Please transcribe exactly, and only, the lines of the data below between the line holding "Given: Open the 细粒度(按钮,行,列)的权限控制 link" and the line holding "Open the map", inclusive.

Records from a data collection
--------
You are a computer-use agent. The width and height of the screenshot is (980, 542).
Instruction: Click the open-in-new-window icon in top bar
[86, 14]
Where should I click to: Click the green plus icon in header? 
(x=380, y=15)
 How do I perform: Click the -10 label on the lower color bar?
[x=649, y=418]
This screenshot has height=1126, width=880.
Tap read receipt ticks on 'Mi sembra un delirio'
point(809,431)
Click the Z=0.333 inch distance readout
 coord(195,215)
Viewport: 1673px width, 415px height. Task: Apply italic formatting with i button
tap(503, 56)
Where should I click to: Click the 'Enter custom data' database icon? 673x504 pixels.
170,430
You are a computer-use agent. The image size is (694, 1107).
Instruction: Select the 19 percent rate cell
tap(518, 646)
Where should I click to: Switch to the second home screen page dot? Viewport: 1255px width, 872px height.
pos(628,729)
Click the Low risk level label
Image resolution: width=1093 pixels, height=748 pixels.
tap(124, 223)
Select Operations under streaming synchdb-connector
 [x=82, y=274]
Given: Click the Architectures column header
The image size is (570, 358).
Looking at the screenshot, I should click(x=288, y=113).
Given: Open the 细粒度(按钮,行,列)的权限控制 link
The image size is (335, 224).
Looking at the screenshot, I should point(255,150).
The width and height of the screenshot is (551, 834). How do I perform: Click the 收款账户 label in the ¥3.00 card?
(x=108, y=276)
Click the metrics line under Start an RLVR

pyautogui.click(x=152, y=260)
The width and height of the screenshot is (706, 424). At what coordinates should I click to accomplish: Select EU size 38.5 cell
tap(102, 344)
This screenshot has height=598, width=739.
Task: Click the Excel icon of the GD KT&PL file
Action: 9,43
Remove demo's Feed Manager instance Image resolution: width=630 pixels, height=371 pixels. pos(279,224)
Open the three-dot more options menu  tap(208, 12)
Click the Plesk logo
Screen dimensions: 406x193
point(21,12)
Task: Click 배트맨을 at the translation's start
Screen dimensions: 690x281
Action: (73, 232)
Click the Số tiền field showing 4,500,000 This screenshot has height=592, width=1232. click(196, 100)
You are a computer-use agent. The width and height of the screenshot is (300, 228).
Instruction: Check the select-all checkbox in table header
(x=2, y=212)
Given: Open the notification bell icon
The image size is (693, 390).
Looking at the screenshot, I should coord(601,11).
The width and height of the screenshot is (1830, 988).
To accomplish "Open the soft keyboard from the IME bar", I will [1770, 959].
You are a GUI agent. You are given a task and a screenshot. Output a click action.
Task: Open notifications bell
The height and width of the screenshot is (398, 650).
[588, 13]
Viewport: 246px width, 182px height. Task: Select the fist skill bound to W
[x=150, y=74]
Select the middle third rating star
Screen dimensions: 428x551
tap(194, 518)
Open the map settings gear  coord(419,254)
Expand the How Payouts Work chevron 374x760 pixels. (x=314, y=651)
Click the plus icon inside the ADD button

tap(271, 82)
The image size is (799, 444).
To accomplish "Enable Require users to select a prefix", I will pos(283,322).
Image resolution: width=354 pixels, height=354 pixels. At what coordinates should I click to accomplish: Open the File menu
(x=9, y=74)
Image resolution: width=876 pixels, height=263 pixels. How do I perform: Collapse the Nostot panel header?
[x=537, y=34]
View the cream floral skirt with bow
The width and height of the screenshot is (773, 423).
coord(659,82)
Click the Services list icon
--------
• _FINISHED EXERCISE_
Given: Open the 细粒度(按钮,行,列)的权限控制 link
The image size is (335, 224).
Looking at the screenshot, I should point(255,150).
The width and height of the screenshot is (551, 834). How do I perform: Click the 收款账户 label in the ¥3.00 card?
(x=108, y=276)
Click the metrics line under Start an RLVR

pyautogui.click(x=152, y=260)
The width and height of the screenshot is (706, 424). At what coordinates should I click to accomplish: Select EU size 38.5 cell
tap(102, 344)
This screenshot has height=598, width=739.
Task: Click the Excel icon of the GD KT&PL file
Action: 9,43
Remove demo's Feed Manager instance Image resolution: width=630 pixels, height=371 pixels. pos(279,224)
Open the three-dot more options menu  tap(208, 12)
Click the Plesk logo
Screen dimensions: 406x193
point(21,12)
Task: Click 배트맨을 at the translation's start
Screen dimensions: 690x281
Action: (73, 232)
Click the Số tiền field showing 4,500,000 This screenshot has height=592, width=1232. click(196, 100)
You are a computer-use agent. The width and height of the screenshot is (300, 228).
Instruction: Check the select-all checkbox in table header
(x=2, y=212)
Given: Open the notification bell icon
The image size is (693, 390).
Looking at the screenshot, I should coord(601,11).
The width and height of the screenshot is (1830, 988).
To accomplish "Open the soft keyboard from the IME bar", I will [1770, 959].
You are a GUI agent. You are given a task and a screenshot. Output a click action.
Task: Open notifications bell
The height and width of the screenshot is (398, 650).
[588, 13]
Viewport: 246px width, 182px height. Task: Select the fist skill bound to W
[x=150, y=74]
Select the middle third rating star
Screen dimensions: 428x551
tap(194, 518)
Open the map settings gear  coord(419,254)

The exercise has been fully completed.